La Bundesliga 1991-1992 se jouait exceptionnellement à 20 équipes, pour accueillir les deux meilleurs clubs du défunt championnat de RDA, Dynamo Dresde et Hansa Rostock. Et les favoris présumés n’ont pas répondu aux attentes : le tenant du titre, Kaiserslautern, n’a pas été en mesure de défendre son trophée, le Bayern Munich a raté sa saison (seulement 10e) et le Werder Brême s’est un peu trop dispersé dans son épopée victorieuse en Coupe d’Europe des vainqueurs de Coupe (2-0 en finale contre le Monaco d’Arsène Wenger).  Ce sont donc trois clubs que l’on n’attendait pas forcément qui se sont disputés le Meisterschale 1992 : il y avait d’abord l’Eintracht Francfort, une équipe qui a marqué l’histoire de la Bundesliga par son jeu extrêmement offensif et spectaculaire avec Andreas Möller, Lothar Sippel, le Ghanéen Anthony Yeboah ou le Norvégien Jørn Andersen, dirigés par le Serbe Dragoslav Stepanovic, l’entraîneur qui avait révélé un jeune joueur nommé Jürgen Klopp au Rot-Weiss Frankfurt.

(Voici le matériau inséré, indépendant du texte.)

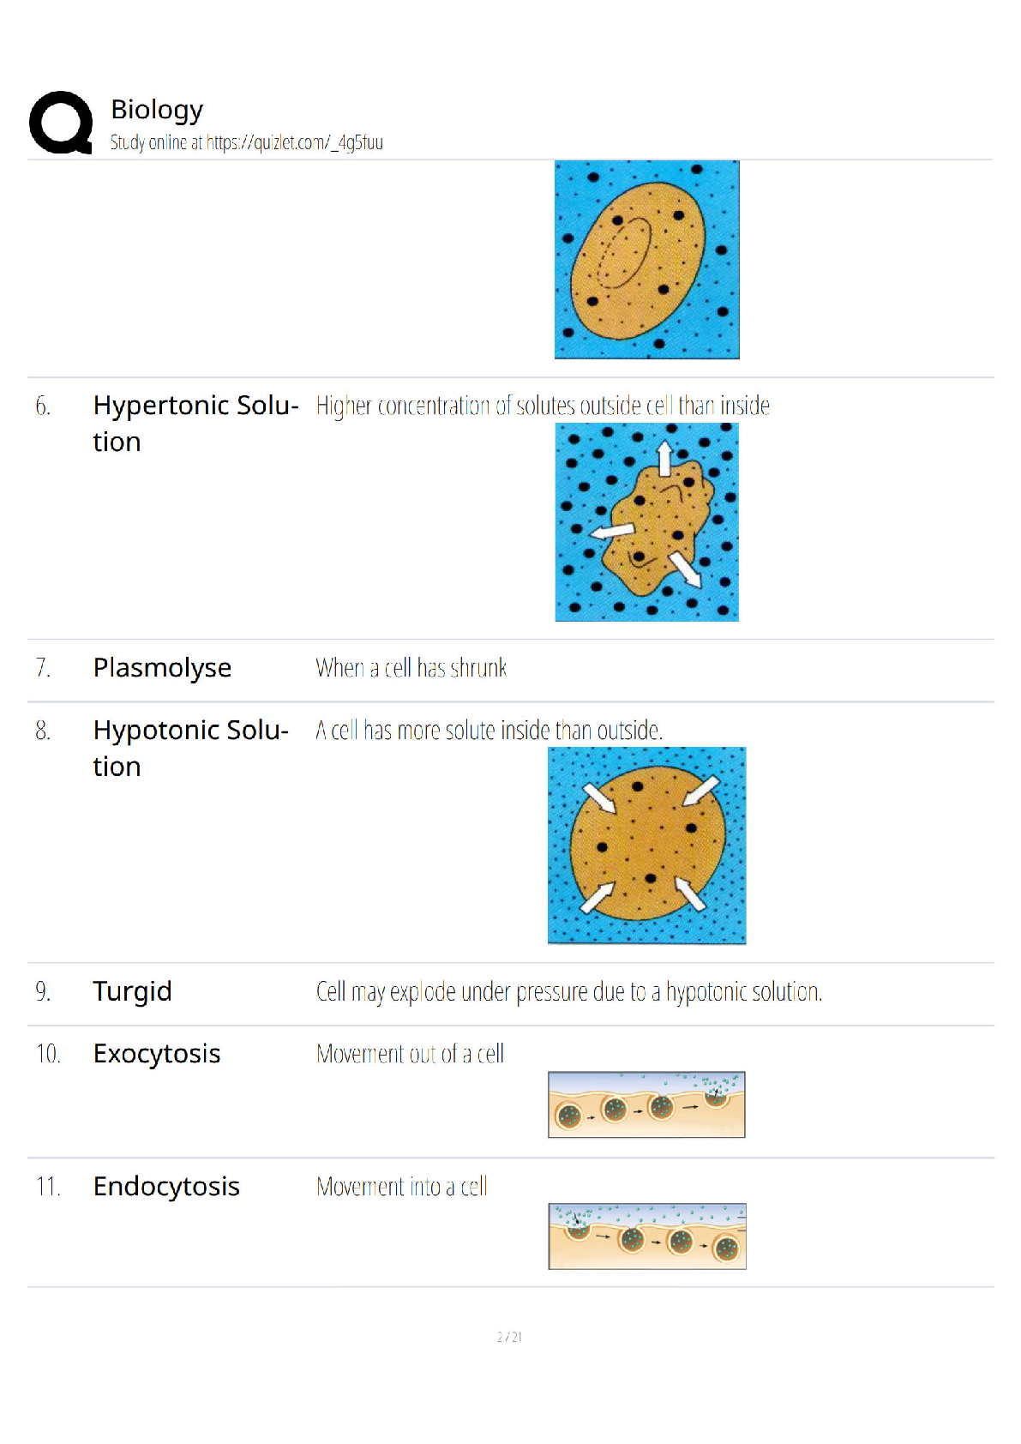Click the definition 'Movement into a cell'

pos(402,1187)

Plus pragmatique était le VfB Stuttgart de Christoph Daum, articulé autour de l’ancien gardien de Dortmund Eike Immel, d’un jeune talent venu d’Allemagne de l’Est Matthias Sammer, du champion du monde Guido Buchwald, du fantasque Maurizio Gaudino et d’un buteur au nom illustre, Fritz Walter, homonyme du héros de la Coupe du Monde 1954, Torjäger de la Bundesliga cette saison-là. Et le troisième prétendant, ce fut le Borussia Dortmund. Après une saison 1990-1991 ratée (10e), le BVB décide de ne pas poursuivre l’aventure avec Horst Köppel, l’entraîneur qui avait ramené le premier trophée au club après 23 ans de disette en gagnant la Pokal 1989. Dortmund décide d’offrir une première chance sur un banc en Allemagne à un jeune entraîneur venu de Suisse où il avait fait des miracles : Ottmar Hitzfeld. Le premier choix de celui que l’on n’appelait pas encore Gottmar a été de faire venir un attaquant inconnu de 21 ans qu’il avait affronté en Suisse mais qui n’avait guère brillé lors de ses six premiers mois en Allemagne, à Uerdingen, Stéphane Chapuisat. Un pari gagnant puisque, dès sa première saison au BVB, le jeune Helvète termine deuxième buteur de la Bundesliga avec 20 réussites. Entouré des héros de la finale de 1989, Helmer, Mill, Schulz, Rummenigge, Lusch, Kutowski, Zorc et compagnie, Hitzfeld et Chapuisat vont s’inviter dans la lutte pour le Meisterschale, à la surprise générale. Le BVB fait même un moment la course en tête mais cède le commandement après une défaite 4-2 dans un match au sommet au Neckarstadion contre le VfB Stuttgart. Mais, lors de l’avant-dernière journée, le Borussia, à la faveur d’une victoire 3-1 contre Leverkusen parvient à recoller à ses deux rivaux, tenus en échec par Wattenscheid et Brême. Si bien que, avant la 38ème et dernière journée, Francfort, Stuttgart et Dortmund se retrouvent à égalité de points en tête du classement !

Der Krimi

En cas d’égalité de points, le titre se joue à la différence de buts et l’Eintracht (+36) part avec un net avantage sur le VfB (+29) et le BVB (+18). Les trois prétendants au Meisterschale terminent tous leur saison à l’extérieur : Stuttgart affronte a priori la tâche la plus compliquée avec un déplacement à Leverkusen, sixième et à la lutte avec Köln et Kaiserslautern pour une place européenne. Francfort et Dortmund rendent visite à des équipes en danger de relégation, Hansa Rostock pour SGE et un klein Revierderby à Duisburg pour le BVB. L’après-midi début parfaitement pour le Borussia puisque, dans un Wedau envahi par une marée jaune et noire, Stéphane Chapuisat ouvre le score après neuf minutes. Le BVB est virtuellement champion !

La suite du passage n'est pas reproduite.